Sergi Cámara: «He querido devolverles la dignidad»

El fotógrafo, que expone en la Fundación Araguaney, identifica por su nombre a todas las personas refugiadas que muestra en sus imágenes


santiago / la voz

Son los rostros de la diáspora, de Siria principalmente, pero también de Irán, Iraq, Afganistán… Familias completas, familias incompletas, tal como se llama la exposición de fotografías que la Fundación Araguaney-Puente de Culturas ha colgado en su galería de arte como actividad complementaria de la Semana de Cine Euroárabe Amal, que se celebrará del 22 al 26 de este mes en el Teatro Principal. Se trata de dieciocho retratos colectivos capturados por Sergi Cámara (Vic, 1970) en la isla griega de Lesbos en el año 2015. «He querido devolverles la dignidad. Quise dejar de hablar de cifras, identificándolos a todos con su imagen y nombre correspondientes», indica el fotógrafo catalán.

Estas familias venían desde la costa turca en barcas hinchables con motor, y por navegar siete kilómetros las mafias les cobraban unos 1.500 euros, cuando a un turista le cuesta 10. Incluso les vendían chalecos falsos que no flotaban, según relata Cámara. Cada día llegaban unas veinte barcas, que transportaban a unas sesenta o setenta personas cada una. «En las zódiacs venían solos, sin ningún tripulante, así que alguien se hacía cargo del motor; estaban expuestos a peleas por desavenencias y a otras contingencias. Algunos mayores venían en silla de ruedas, estos pagaban doble, porque ocupaban más espacio. Son migrantes que vienen huyendo de la guerra», explica Sergi Cámara.

La mayoría llegaba esperanzada -agrega-, pensando en una vida mejor y felices por haber superado la parte más peligrosa de su viaje a Centroeuropa. «La emoción de estar vivos provocaba abrazos entre ellos, alegría, pero también los vi llorar por el miedo que habían pasado. Algunos era la primera vez que se veían en el mar», según cuenta. Pero lo que más impresionó al autor de estas imágenes llenas de realismo fue el hecho de que algunas familias tenían que separarse en origen, ya que no disponían de recursos suficientes para afrontar un viaje para todos, que hasta su destino costaba unos cinco mil euros por cabeza. «Yo no tengo hijos, pero eso tiene que ser desesperante. ¿Qué hijo te llevas, pensando en que al otro u otros quizá no los vuelvas a ver? ¿Cuál es el criterio de elección? Yo no sabría gestionar ese momento», confiesa.

Del periodismo al documental

Una de las fotos se ha seleccionado para ser la imagen del festival Amal. Se trata de una familia de cinco: Rhaman y Nazira, de Afganistán, acompañados de su hija, Yosama, y sus hijos, Rami y Benjamin.
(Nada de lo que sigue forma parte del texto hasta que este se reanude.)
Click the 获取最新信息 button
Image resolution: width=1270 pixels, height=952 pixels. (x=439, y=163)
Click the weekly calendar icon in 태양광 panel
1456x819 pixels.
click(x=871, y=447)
Su destino era Suiza. «Mi padre -indica- era de Jaén y en su día emigró a Cataluña, donde se casó con una catalana. Mis primeros trabajos en prensa también tuvieron que ver con los migrantes». Pero Cámara dejó pronto el fotoperiodismo, «porque todo va tan rápido», que prefirió convertirse en un «fotodocumentalista». Ha estado diez años en la valla de Melilla, ahora se va a El Congo y su primer trabajo internacional fue con los refugiados kosovares: «En Albania aluciné porque allí no había campos ni tiendas de refugiados, los acogían en sus propias casas. Un sirio me contó que cuando sucedió la guerra del Líbano, también acogieron en sus casas a los huidos. ¿Y ahora? Me preguntaba él».
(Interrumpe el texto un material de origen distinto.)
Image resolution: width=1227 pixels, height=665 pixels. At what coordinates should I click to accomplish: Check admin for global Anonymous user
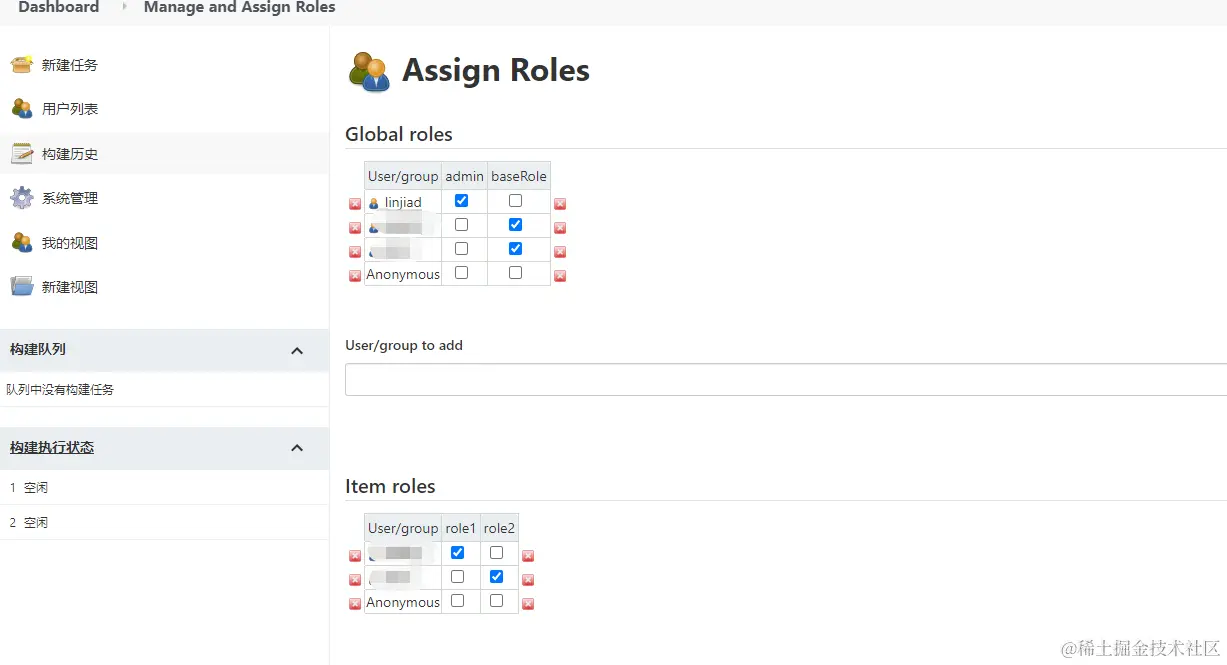[x=461, y=273]
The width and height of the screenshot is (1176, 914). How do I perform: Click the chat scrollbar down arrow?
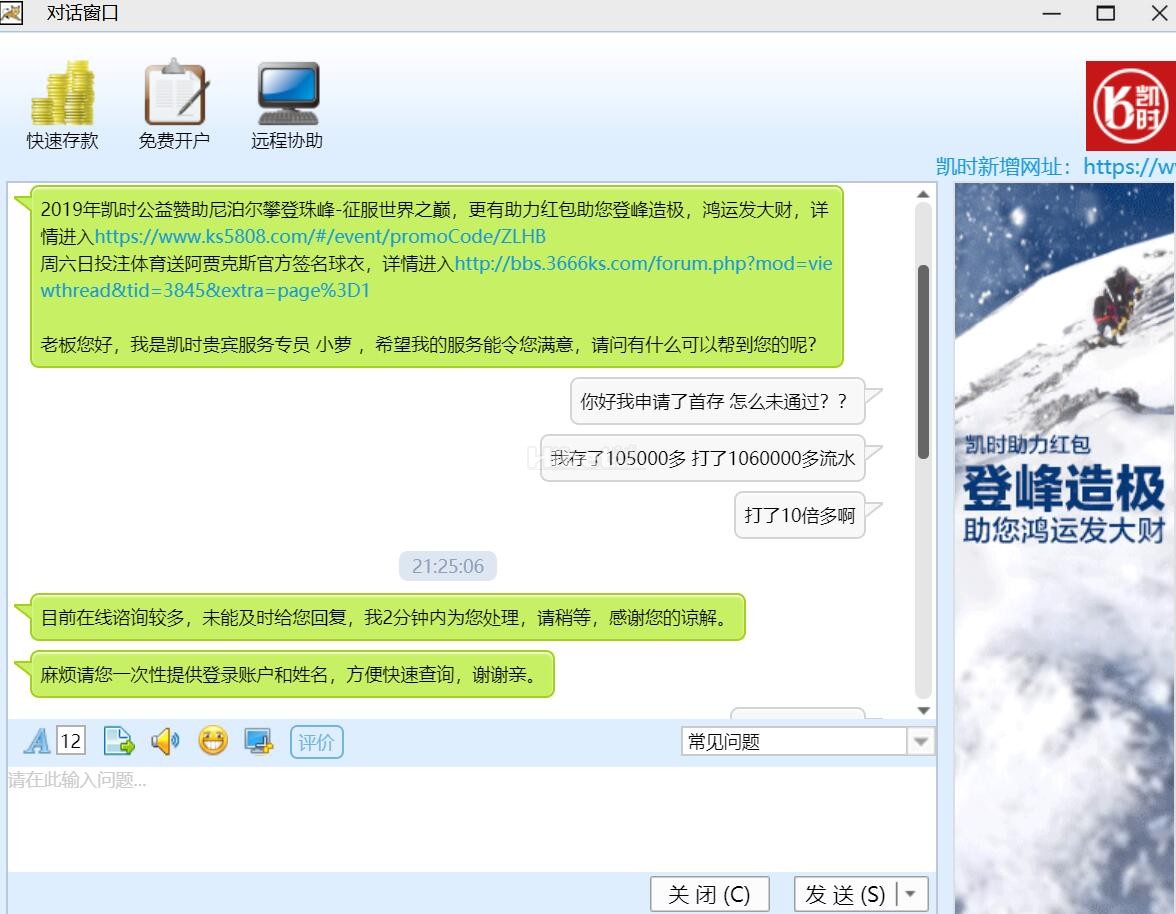click(x=924, y=710)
A Sergi nunca le ha pasado nada ni ha se ha visto en situaciones de riesgo, a pesar de llevar mucho tiempo trabajando con refugiados en distintas partes del mundo. Dice que este oficio le ha descubierto «de primera mano» una problemática que se desconoce, al tiempo en que insiste en la necesidad de devolver la dignidad a los protagonistas de tantas hégiras. «Aguantar colas de horas para comer, subir al autobús, recibir un kit higiénico. Yo, con mi educación europea, no estaría tan entero. Al final lo que queremos todos es llegar a casa por la noche, después de trabajar, y poder abrazar a la familia», según reconoce.

Le «quema» el no ver una solución, «ver que todo va a continuar igual», pero está dispuesto a seguir en la brecha: «Soy un fotógrafo activista. Mis amigos me llaman el humanitario».

El protagonista. Sergi Cámara (Vic, 1970) es un fotógrafo que cambió el trabajo en prensa para ejercer como «fotodocumentalista». Su primer trabajo internacional fue con refugiados kosovares.

La exposición. La Fundación Araguaney expone estos días una muestra con 18 retratos colectivos realizados en la isla griega de Lesbos en el 2015.